___ Data records
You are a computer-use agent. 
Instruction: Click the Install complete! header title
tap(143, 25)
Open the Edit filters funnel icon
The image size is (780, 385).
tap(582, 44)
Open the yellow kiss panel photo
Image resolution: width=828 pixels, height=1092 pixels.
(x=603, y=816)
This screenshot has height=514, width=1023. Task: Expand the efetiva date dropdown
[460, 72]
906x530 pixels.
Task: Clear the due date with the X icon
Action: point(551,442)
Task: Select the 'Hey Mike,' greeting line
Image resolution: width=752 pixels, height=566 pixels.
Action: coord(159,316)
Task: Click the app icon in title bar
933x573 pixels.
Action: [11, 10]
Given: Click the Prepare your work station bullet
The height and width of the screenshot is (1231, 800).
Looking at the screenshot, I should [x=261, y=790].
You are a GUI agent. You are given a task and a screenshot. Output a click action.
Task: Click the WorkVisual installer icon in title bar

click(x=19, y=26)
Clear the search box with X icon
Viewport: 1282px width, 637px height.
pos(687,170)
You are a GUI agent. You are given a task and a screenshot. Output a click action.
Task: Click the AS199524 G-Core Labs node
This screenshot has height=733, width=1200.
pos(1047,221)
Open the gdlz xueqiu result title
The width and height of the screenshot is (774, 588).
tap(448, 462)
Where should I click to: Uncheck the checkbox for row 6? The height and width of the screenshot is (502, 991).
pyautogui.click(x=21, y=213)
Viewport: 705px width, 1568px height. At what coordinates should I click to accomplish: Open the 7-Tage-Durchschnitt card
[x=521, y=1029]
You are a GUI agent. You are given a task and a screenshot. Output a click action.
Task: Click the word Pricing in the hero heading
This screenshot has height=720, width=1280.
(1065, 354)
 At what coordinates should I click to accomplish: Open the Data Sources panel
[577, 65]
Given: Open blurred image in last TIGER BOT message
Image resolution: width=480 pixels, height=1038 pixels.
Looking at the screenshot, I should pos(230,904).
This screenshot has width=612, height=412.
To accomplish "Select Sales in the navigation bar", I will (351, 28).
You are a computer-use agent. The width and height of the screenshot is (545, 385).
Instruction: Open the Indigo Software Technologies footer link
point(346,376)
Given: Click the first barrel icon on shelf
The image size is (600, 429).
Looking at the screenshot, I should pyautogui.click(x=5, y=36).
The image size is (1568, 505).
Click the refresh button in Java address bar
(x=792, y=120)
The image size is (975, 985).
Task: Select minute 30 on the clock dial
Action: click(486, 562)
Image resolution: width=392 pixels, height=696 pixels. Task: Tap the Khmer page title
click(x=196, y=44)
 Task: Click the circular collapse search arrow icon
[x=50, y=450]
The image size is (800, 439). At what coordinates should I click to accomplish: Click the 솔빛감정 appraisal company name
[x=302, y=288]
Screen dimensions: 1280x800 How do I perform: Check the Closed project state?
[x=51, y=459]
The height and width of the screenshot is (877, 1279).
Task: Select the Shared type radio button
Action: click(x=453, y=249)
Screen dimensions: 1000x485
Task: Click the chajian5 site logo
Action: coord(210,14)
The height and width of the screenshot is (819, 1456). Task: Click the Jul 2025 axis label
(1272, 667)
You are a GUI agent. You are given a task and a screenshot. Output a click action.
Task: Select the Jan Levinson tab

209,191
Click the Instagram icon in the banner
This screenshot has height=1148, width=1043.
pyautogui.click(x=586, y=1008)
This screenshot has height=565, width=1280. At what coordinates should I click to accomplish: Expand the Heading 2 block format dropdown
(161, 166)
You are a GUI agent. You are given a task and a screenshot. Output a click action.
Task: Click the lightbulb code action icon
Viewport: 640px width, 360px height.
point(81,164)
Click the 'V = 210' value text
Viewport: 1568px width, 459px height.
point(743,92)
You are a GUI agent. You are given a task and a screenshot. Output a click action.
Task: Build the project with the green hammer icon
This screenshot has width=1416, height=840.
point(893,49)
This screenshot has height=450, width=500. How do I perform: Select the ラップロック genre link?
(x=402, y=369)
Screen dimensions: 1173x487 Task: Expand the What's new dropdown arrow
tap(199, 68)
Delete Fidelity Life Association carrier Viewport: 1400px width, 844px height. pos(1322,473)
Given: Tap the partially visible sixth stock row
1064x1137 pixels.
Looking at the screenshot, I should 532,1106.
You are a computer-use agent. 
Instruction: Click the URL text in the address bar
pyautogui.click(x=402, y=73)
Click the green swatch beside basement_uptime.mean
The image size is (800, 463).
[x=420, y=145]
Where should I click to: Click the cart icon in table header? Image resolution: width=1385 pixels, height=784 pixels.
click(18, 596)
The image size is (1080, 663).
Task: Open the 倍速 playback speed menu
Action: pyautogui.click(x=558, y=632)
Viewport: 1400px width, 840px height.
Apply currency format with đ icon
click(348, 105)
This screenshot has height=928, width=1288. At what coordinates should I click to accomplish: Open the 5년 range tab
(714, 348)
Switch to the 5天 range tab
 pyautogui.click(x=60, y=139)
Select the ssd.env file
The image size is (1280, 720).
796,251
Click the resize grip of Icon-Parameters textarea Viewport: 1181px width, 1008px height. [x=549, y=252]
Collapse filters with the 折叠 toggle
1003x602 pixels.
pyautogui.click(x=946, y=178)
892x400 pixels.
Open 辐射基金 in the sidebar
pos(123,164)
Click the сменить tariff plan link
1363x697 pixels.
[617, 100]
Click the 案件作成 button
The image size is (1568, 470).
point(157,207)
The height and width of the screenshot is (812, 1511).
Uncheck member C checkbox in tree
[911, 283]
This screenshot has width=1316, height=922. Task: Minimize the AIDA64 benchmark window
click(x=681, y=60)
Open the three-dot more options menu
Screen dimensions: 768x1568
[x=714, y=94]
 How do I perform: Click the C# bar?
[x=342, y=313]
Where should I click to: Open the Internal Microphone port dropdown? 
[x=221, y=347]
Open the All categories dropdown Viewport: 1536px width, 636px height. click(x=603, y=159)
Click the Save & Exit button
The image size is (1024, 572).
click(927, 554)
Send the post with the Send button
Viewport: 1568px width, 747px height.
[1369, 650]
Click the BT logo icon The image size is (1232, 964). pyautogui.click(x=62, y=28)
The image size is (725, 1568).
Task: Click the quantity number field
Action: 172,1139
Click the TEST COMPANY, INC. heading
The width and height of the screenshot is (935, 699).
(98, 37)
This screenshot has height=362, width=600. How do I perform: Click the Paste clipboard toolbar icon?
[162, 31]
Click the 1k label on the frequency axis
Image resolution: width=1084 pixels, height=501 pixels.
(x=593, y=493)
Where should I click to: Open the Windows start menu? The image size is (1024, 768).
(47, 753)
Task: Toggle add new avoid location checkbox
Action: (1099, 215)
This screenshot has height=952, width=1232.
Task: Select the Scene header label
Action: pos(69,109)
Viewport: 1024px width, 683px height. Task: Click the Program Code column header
______
**What is required**
Copy out the full listing exactly.

**Expected answer**
You are a computer-use agent. 
Instruction: Click the Install complete! header title
tap(143, 25)
Open the Edit filters funnel icon
The image size is (780, 385).
tap(582, 44)
Open the yellow kiss panel photo
Image resolution: width=828 pixels, height=1092 pixels.
(x=603, y=816)
This screenshot has height=514, width=1023. Task: Expand the efetiva date dropdown
[460, 72]
906x530 pixels.
Task: Clear the due date with the X icon
Action: point(551,442)
Task: Select the 'Hey Mike,' greeting line
Image resolution: width=752 pixels, height=566 pixels.
Action: coord(159,316)
Task: Click the app icon in title bar
933x573 pixels.
Action: [11, 10]
Given: Click the Prepare your work station bullet
The height and width of the screenshot is (1231, 800).
Looking at the screenshot, I should [x=261, y=790].
You are a GUI agent. You are given a task and a screenshot. Output a click action.
Task: Click the WorkVisual installer icon in title bar

click(x=19, y=26)
Clear the search box with X icon
Viewport: 1282px width, 637px height.
pos(687,170)
You are a GUI agent. You are given a task and a screenshot. Output a click action.
Task: Click the AS199524 G-Core Labs node
This screenshot has height=733, width=1200.
pos(1047,221)
Open the gdlz xueqiu result title
The width and height of the screenshot is (774, 588).
tap(448, 462)
Where should I click to: Uncheck the checkbox for row 6? The height and width of the screenshot is (502, 991).
pyautogui.click(x=21, y=213)
Viewport: 705px width, 1568px height. At what coordinates should I click to accomplish: Open the 7-Tage-Durchschnitt card
[x=521, y=1029]
You are a GUI agent. You are given a task and a screenshot. Output a click action.
Task: Click the word Pricing in the hero heading
This screenshot has height=720, width=1280.
(1065, 354)
 At what coordinates should I click to accomplish: Open the Data Sources panel
[577, 65]
Given: Open blurred image in last TIGER BOT message
Image resolution: width=480 pixels, height=1038 pixels.
Looking at the screenshot, I should pos(230,904).
This screenshot has width=612, height=412.
To accomplish "Select Sales in the navigation bar", I will (351, 28).
You are a computer-use agent. The width and height of the screenshot is (545, 385).
Instruction: Open the Indigo Software Technologies footer link
point(346,376)
Given: Click the first barrel icon on shelf
The image size is (600, 429).
Looking at the screenshot, I should pyautogui.click(x=5, y=36).
The image size is (1568, 505).
Click the refresh button in Java address bar
(x=792, y=120)
The image size is (975, 985).
Task: Select minute 30 on the clock dial
Action: click(486, 562)
Image resolution: width=392 pixels, height=696 pixels. Task: Tap the Khmer page title
click(x=196, y=44)
 Task: Click the circular collapse search arrow icon
[x=50, y=450]
The image size is (800, 439). At what coordinates should I click to accomplish: Click the 솔빛감정 appraisal company name
[x=302, y=288]
Screen dimensions: 1280x800 How do I perform: Check the Closed project state?
[x=51, y=459]
The height and width of the screenshot is (877, 1279).
Task: Select the Shared type radio button
Action: click(x=453, y=249)
Screen dimensions: 1000x485
Task: Click the chajian5 site logo
Action: coord(210,14)
The height and width of the screenshot is (819, 1456). Task: Click the Jul 2025 axis label
(1272, 667)
You are a GUI agent. You are given a task and a screenshot. Output a click action.
Task: Select the Jan Levinson tab

209,191
Click the Instagram icon in the banner
This screenshot has height=1148, width=1043.
pyautogui.click(x=586, y=1008)
This screenshot has height=565, width=1280. At what coordinates should I click to accomplish: Expand the Heading 2 block format dropdown
(161, 166)
You are a GUI agent. You are given a task and a screenshot. Output a click action.
Task: Click the lightbulb code action icon
Viewport: 640px width, 360px height.
point(81,164)
Click the 'V = 210' value text
Viewport: 1568px width, 459px height.
point(743,92)
You are a GUI agent. You are given a task and a screenshot. Output a click action.
Task: Build the project with the green hammer icon
This screenshot has width=1416, height=840.
point(893,49)
This screenshot has height=450, width=500. How do I perform: Select the ラップロック genre link?
(x=402, y=369)
Screen dimensions: 1173x487 Task: Expand the What's new dropdown arrow
tap(199, 68)
Delete Fidelity Life Association carrier Viewport: 1400px width, 844px height. pos(1322,473)
Given: Tap the partially visible sixth stock row
1064x1137 pixels.
Looking at the screenshot, I should 532,1106.
You are a computer-use agent. 
Instruction: Click the URL text in the address bar
pyautogui.click(x=402, y=73)
Click the green swatch beside basement_uptime.mean
The image size is (800, 463).
[x=420, y=145]
Where should I click to: Click the cart icon in table header? Image resolution: width=1385 pixels, height=784 pixels.
click(18, 596)
The image size is (1080, 663).
Task: Open the 倍速 playback speed menu
Action: pyautogui.click(x=558, y=632)
Viewport: 1400px width, 840px height.
Apply currency format with đ icon
click(348, 105)
This screenshot has height=928, width=1288. At what coordinates should I click to accomplish: Open the 5년 range tab
(714, 348)
Switch to the 5天 range tab
 pyautogui.click(x=60, y=139)
Select the ssd.env file
The image size is (1280, 720).
796,251
Click the resize grip of Icon-Parameters textarea Viewport: 1181px width, 1008px height. [x=549, y=252]
Collapse filters with the 折叠 toggle
1003x602 pixels.
pyautogui.click(x=946, y=178)
892x400 pixels.
Open 辐射基金 in the sidebar
pos(123,164)
Click the сменить tariff plan link
1363x697 pixels.
[617, 100]
Click the 案件作成 button
The image size is (1568, 470).
point(157,207)
The height and width of the screenshot is (812, 1511).
Uncheck member C checkbox in tree
[911, 283]
This screenshot has width=1316, height=922. Task: Minimize the AIDA64 benchmark window
click(x=681, y=60)
Open the three-dot more options menu
Screen dimensions: 768x1568
[x=714, y=94]
 How do I perform: Click the C# bar?
[x=342, y=313]
Where should I click to: Open the Internal Microphone port dropdown? 
[x=221, y=347]
Open the All categories dropdown Viewport: 1536px width, 636px height. click(x=603, y=159)
Click the Save & Exit button
The image size is (1024, 572).
click(927, 554)
Send the post with the Send button
Viewport: 1568px width, 747px height.
[1369, 650]
Click the BT logo icon The image size is (1232, 964). pyautogui.click(x=62, y=28)
The image size is (725, 1568).
Task: Click the quantity number field
Action: 172,1139
Click the TEST COMPANY, INC. heading
The width and height of the screenshot is (935, 699).
(98, 37)
This screenshot has height=362, width=600. How do I perform: Click the Paste clipboard toolbar icon?
[162, 31]
Click the 1k label on the frequency axis
Image resolution: width=1084 pixels, height=501 pixels.
(x=593, y=493)
Where should I click to: Open the Windows start menu? The image size is (1024, 768).
(47, 753)
Task: Toggle add new avoid location checkbox
Action: (1099, 215)
This screenshot has height=952, width=1232.
Task: Select the Scene header label
Action: pos(69,109)
Viewport: 1024px width, 683px height. Task: Click the Program Code column header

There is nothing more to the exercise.